2. Manipulation and Control of Narratives

Leaders with Hubris often manage disaster through controlled narratives that glorify their actions and minimise their mistakes, diverting attention from the real needs of the moment. This manipulation distorts reality and invalidates the suffering of the people affected. By hiding the adverse effects of the disaster and exaggerating their "accomplishments," the leader deprives the community of honest, collective healing, fostering repressed or distorted grief.


3. Practical Management Failures and Inefficient Resources

A leadership that is incapable of accepting criticism or advice tends to make centralised and unilateral decisions, which is disastrous in a crisis like the latest 'gota fría', the DANA (Isolated Depression at High Levels, in the neutral acronym of meteorological jargon) in Spain (Valencia and Levante in general, but not only), which requires agile coordination that is sensitive to the changing needs of the population. The affected people face a reality in which resources are not distributed equitably or effectively, increasing anxiety, despair and suffering, especially when they perceive that the leader's inefficiency prolongs their losses.


4. Effect of Alienation and Erosion of Social Cohesion

Arrogance and over-prominence can alienate the community, undermining trust in authorities and fostering resentment. This lack of cohesion hampers the collective response to a disaster, as the community, losing faith in its leadership, may opt for individual and isolated strategies. In terms of grief, this social disintegration prevents people from finding solace in solidarity. Leadership under Hubris tends to turn tragedy into an opportunity for self-aggrandisement, forgetting the essential role of the community in the healing process.


5. Impediments to Long-Term Healing

The inability to recognise the magnitude of suffering and take corrective action has long-term consequences. A leader affected by Hubris avoids assuming responsibility and often delegates blamers, thus preventing the construction of a narrative that allows the community to understand, accept, and transcend its pain. This institutionalised blockage of grief limits healing and can even sow feelings of collective trauma and distrust toward external fac future interventions, affecting resilience and preparation for future disasters.


Reflections


History shows positive examples of empathetic and healing leadership. Leaders who are vulnerable and compassionate have facilitated healing processes through listening and effective responses. Avoiding Hubris also means allowing the community to feel heard and represented, promoting leadership that extends the collective feeling rather than a voice that seeks to impose its narrative.

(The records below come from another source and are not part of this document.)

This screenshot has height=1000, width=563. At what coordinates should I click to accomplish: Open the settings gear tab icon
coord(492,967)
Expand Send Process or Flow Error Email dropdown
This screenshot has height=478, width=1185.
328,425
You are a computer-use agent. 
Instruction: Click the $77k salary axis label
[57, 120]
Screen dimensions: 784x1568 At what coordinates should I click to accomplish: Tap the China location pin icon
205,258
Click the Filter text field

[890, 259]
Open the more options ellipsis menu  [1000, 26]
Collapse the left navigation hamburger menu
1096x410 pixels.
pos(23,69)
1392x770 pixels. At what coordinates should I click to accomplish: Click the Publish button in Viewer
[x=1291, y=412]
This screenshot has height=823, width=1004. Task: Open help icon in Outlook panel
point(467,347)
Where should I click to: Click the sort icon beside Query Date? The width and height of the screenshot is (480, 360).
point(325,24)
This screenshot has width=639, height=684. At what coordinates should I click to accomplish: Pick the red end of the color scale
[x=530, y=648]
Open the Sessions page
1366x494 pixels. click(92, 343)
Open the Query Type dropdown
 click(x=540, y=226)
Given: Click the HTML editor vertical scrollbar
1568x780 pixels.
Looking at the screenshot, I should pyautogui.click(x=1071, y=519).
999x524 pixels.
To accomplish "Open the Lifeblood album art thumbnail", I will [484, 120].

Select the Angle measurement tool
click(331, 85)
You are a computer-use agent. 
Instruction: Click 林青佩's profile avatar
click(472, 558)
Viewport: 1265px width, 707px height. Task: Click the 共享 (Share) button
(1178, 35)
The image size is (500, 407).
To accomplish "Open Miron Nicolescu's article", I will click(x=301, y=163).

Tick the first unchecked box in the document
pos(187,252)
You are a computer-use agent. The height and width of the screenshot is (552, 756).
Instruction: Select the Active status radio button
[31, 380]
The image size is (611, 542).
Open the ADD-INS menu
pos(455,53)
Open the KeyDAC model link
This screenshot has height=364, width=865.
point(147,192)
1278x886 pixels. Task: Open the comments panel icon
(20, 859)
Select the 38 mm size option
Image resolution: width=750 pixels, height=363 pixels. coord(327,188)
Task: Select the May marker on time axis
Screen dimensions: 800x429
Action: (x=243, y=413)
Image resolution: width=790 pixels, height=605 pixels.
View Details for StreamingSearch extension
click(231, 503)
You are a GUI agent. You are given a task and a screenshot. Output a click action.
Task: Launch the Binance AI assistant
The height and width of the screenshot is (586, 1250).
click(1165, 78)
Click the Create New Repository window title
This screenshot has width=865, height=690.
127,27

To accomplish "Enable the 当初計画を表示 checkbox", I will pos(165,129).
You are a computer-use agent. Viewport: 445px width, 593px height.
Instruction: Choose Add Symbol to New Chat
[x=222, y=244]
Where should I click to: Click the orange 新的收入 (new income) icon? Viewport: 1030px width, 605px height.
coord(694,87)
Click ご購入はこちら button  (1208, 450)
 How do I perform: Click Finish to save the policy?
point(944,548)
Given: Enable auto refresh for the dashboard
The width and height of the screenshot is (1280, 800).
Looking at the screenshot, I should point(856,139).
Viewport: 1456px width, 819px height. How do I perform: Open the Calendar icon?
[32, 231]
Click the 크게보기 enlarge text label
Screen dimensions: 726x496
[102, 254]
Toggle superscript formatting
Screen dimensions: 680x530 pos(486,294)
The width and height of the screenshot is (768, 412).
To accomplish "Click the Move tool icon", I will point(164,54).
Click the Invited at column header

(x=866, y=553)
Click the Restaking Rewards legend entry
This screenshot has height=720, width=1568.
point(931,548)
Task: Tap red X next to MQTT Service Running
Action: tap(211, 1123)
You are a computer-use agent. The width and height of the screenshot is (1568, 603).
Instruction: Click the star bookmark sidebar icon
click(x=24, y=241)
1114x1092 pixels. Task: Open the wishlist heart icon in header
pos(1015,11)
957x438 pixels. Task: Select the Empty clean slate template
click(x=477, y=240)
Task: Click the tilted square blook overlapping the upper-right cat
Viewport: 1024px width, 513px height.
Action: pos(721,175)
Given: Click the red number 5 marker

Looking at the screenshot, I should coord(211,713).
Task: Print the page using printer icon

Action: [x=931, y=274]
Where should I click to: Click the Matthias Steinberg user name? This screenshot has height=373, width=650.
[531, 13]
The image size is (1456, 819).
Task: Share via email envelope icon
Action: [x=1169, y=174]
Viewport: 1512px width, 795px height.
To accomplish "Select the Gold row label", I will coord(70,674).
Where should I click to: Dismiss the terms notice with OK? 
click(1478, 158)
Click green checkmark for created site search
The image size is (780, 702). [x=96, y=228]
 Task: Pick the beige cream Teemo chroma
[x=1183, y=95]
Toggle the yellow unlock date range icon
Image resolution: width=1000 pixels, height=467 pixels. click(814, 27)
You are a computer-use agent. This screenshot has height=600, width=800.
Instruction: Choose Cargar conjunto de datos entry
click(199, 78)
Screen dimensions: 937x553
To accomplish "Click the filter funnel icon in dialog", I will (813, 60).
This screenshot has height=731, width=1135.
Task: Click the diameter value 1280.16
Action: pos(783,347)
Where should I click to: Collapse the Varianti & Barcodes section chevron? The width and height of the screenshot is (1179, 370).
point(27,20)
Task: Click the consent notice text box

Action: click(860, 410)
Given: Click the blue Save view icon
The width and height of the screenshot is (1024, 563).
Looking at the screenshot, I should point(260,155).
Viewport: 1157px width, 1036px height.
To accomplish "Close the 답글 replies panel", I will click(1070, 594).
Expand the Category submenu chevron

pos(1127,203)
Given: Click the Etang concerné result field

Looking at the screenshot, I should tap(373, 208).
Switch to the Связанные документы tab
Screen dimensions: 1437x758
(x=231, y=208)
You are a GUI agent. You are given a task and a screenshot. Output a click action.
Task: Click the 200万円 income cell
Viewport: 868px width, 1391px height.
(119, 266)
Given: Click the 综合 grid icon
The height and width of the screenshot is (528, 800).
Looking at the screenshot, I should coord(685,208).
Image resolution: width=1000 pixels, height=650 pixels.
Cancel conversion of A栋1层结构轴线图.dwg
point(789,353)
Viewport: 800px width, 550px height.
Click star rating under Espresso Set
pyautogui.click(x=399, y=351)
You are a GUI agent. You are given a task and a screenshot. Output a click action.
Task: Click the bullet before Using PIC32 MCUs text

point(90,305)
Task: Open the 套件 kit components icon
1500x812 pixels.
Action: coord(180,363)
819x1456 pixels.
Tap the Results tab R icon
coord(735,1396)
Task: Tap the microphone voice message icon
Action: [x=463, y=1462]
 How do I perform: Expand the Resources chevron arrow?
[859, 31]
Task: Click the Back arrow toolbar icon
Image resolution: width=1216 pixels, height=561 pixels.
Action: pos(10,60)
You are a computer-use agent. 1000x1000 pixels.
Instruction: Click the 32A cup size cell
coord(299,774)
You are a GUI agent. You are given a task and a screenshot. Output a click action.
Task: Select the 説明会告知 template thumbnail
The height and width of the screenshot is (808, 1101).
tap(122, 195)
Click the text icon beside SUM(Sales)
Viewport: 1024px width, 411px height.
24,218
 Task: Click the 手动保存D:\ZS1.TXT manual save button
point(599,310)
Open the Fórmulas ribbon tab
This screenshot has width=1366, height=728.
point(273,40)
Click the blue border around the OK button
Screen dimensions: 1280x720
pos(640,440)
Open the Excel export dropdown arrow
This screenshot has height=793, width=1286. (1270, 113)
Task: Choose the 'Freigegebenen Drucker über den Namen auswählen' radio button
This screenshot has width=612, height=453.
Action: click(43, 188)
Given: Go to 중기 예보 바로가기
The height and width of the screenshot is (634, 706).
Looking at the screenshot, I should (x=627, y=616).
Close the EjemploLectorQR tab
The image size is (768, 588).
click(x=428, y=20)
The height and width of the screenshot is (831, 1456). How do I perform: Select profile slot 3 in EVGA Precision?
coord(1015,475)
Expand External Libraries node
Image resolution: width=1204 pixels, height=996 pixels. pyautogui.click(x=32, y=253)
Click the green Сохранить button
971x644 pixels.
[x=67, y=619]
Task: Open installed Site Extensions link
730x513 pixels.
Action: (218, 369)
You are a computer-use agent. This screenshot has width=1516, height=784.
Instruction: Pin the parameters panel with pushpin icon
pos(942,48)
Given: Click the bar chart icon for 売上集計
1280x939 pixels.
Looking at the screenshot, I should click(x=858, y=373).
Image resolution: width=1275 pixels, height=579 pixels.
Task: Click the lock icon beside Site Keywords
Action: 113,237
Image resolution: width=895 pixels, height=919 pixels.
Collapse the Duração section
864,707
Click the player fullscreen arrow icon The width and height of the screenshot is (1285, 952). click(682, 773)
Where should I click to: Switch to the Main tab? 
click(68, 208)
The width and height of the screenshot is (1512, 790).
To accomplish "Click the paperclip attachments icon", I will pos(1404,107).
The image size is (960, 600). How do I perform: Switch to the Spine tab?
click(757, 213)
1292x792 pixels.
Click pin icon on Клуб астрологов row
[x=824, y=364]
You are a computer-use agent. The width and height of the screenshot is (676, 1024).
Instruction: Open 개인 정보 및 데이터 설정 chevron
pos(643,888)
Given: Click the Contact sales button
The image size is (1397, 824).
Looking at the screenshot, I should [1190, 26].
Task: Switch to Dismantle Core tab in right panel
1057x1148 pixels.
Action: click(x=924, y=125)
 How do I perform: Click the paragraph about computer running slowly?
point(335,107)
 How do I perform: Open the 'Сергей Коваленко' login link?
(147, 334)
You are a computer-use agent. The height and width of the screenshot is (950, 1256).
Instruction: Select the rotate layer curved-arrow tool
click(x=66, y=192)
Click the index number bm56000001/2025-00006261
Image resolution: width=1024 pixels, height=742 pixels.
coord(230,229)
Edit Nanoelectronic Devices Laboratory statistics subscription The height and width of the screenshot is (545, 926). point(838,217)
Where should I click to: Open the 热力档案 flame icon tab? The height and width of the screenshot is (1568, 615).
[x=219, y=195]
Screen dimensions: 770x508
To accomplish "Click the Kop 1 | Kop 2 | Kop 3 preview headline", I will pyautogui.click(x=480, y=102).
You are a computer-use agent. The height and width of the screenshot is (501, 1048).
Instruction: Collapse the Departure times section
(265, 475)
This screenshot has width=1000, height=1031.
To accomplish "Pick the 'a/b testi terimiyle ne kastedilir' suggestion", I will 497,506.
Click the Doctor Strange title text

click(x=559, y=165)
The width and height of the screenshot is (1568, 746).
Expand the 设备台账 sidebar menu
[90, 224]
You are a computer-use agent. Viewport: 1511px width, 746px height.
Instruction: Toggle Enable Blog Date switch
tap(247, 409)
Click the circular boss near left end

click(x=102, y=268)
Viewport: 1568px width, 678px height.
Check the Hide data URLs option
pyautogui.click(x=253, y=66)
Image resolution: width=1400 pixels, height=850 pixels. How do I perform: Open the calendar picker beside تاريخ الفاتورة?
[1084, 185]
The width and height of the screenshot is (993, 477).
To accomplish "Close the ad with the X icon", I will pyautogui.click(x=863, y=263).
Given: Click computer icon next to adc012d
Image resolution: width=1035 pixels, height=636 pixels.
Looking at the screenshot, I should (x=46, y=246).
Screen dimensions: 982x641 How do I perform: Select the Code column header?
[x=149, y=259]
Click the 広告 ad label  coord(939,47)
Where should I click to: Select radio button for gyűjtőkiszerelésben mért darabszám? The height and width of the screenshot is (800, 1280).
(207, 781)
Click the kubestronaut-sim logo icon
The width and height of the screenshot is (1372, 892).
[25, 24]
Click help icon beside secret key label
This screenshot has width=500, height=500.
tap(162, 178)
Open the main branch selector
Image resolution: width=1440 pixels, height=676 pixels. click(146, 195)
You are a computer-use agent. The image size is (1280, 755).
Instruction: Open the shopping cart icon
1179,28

Exploring how arrogance can affect collective grief provides an essential lesson about the need for leaders to promote emotional inclusion, sincerity and empathy, values indispensable for a community to find strength and resilience amid adversity. This is not always the case; arrogance can be a disguise to hide ineptitude, inability, and unskilled and fill into the Peter complex with all the extension of incompetence, but that does not mean that there can also be a darker, less pleasant reality: a group or person performing at total capacity under the effects of the Hybris syndrome.


In developing studies on this behavioural pathology in leadership, it is worth mentioning Mr David Owen, a British politician and member of the House of Lords. Before entering politics, he practised medicine, and from this combination of knowledge and performance, he published, among others, two short essays that are worth reviewing: In Sickness and in Health: The Politics of Medicine (1976) and The Hubris Syndrome: Bush, Blair and the Intoxication of Power (2007). Both were re-published and recast as a book titled In Sickness and in Power: Illness in Heads of Government during the Last 100 Years (2009).